Start of Block
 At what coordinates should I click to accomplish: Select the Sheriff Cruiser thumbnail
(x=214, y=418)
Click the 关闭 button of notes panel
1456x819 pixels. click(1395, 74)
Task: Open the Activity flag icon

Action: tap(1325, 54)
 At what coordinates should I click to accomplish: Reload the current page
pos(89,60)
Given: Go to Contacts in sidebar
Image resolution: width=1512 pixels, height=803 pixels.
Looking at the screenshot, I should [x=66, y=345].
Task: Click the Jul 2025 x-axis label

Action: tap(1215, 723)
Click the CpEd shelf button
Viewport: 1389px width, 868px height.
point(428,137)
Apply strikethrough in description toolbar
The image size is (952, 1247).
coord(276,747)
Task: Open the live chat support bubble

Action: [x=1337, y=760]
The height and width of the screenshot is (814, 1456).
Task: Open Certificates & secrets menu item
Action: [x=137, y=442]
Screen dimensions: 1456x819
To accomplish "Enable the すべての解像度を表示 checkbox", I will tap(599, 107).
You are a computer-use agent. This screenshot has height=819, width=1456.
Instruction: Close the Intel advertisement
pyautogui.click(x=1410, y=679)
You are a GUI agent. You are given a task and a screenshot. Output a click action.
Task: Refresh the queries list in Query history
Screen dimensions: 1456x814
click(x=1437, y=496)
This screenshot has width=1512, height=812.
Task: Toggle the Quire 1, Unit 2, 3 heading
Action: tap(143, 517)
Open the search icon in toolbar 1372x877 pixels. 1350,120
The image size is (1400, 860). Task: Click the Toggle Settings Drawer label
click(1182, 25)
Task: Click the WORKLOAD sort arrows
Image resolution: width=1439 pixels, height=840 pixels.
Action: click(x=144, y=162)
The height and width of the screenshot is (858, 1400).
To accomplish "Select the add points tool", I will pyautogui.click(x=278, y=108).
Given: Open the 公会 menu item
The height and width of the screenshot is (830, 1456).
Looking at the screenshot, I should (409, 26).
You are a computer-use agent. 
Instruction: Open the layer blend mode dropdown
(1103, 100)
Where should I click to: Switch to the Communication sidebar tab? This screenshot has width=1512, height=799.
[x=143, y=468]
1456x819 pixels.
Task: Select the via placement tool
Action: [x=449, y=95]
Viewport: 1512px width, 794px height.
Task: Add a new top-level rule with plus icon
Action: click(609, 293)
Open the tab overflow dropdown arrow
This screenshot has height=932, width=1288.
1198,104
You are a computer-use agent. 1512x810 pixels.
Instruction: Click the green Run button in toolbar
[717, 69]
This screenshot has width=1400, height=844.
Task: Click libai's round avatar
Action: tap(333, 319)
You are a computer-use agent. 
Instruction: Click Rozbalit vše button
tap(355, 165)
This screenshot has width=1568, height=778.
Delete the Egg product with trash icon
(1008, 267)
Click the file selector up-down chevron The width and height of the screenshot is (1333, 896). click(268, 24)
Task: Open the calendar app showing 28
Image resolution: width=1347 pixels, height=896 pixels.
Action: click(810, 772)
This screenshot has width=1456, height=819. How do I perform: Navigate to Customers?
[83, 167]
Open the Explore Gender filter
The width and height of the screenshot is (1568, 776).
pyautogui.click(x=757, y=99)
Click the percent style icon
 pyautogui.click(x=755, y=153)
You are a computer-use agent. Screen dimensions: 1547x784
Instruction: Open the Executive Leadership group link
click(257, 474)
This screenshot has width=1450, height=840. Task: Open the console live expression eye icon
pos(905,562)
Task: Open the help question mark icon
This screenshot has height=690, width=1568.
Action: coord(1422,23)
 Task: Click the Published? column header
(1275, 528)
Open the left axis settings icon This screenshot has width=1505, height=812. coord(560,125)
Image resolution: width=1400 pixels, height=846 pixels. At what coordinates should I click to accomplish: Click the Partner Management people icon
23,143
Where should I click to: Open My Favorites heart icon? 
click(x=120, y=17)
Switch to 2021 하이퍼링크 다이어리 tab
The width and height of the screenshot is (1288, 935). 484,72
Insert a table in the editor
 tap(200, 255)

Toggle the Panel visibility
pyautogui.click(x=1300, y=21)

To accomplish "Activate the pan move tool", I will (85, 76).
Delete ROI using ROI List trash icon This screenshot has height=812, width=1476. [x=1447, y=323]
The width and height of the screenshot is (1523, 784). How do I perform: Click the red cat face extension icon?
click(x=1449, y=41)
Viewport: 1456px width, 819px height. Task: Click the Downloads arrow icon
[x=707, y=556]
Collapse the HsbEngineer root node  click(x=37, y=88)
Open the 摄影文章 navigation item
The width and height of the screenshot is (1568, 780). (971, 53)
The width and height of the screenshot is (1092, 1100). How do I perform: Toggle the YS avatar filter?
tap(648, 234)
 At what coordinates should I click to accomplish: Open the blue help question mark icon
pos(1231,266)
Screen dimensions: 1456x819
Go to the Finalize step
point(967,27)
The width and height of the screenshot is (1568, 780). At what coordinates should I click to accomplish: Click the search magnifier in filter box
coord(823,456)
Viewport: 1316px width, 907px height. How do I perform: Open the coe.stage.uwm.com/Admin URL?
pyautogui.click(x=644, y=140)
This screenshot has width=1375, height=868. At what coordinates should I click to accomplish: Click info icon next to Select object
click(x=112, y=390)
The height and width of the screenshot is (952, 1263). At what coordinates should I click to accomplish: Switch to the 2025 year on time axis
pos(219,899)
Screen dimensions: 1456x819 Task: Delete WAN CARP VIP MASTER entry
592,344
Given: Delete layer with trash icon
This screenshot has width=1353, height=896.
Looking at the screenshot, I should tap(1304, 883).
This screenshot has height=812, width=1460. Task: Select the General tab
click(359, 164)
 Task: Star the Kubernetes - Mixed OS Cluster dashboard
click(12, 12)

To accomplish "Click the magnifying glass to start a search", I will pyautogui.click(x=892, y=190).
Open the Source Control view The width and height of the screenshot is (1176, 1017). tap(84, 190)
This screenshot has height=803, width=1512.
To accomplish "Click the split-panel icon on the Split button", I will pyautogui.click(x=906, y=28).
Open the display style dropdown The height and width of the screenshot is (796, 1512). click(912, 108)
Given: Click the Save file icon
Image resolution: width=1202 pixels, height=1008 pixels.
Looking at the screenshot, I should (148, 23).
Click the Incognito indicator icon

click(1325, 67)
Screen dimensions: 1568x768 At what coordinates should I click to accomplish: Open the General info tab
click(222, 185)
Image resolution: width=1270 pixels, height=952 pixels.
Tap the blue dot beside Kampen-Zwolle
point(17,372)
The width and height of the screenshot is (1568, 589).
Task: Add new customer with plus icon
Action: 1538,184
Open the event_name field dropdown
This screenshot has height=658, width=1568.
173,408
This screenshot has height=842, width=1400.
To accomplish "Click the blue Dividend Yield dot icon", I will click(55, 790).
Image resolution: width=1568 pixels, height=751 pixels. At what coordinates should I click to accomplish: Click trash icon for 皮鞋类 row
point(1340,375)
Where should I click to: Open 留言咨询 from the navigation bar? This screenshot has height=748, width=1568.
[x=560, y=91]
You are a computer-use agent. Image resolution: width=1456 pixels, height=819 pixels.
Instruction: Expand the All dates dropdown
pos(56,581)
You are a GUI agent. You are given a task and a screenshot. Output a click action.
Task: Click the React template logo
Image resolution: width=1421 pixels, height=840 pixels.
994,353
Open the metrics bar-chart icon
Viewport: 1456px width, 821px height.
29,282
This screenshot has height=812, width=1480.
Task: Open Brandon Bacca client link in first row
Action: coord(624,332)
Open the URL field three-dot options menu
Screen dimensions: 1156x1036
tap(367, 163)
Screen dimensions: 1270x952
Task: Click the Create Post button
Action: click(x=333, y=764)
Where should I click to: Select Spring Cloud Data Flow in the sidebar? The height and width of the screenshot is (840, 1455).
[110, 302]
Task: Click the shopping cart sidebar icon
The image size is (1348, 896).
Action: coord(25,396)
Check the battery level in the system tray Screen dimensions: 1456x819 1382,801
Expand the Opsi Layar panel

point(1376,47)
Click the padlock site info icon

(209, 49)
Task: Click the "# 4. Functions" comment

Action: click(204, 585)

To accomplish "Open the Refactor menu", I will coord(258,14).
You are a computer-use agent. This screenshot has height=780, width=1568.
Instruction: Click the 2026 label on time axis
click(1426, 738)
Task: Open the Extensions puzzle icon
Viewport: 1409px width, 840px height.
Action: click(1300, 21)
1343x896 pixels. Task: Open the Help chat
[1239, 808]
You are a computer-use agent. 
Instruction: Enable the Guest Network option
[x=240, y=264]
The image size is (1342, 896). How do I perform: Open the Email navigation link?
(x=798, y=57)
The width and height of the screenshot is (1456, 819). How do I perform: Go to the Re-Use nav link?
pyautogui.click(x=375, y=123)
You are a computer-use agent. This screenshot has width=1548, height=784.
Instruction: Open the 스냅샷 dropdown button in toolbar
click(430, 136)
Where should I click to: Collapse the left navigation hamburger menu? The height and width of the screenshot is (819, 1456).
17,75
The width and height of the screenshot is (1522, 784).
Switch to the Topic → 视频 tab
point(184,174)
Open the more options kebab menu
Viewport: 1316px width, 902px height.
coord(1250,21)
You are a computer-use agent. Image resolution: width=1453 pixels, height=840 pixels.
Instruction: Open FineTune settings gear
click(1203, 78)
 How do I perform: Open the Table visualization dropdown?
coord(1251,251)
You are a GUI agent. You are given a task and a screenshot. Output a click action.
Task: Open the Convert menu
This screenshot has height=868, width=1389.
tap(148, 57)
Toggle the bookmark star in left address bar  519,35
End of Block
Which lines of the records above contain the word "will"? Copy each of them.

To accomplish "Enable the すべての解像度を表示 checkbox", I will tap(599, 107).
To accomplish "Select the add points tool", I will pyautogui.click(x=278, y=108).
To accomplish "Activate the pan move tool", I will (85, 76).
To accomplish "Click the magnifying glass to start a search", I will pyautogui.click(x=892, y=190).
To accomplish "Click the split-panel icon on the Split button", I will pyautogui.click(x=906, y=28).
To accomplish "Click the blue Dividend Yield dot icon", I will click(55, 790).
To accomplish "Open the Refactor menu", I will coord(258,14).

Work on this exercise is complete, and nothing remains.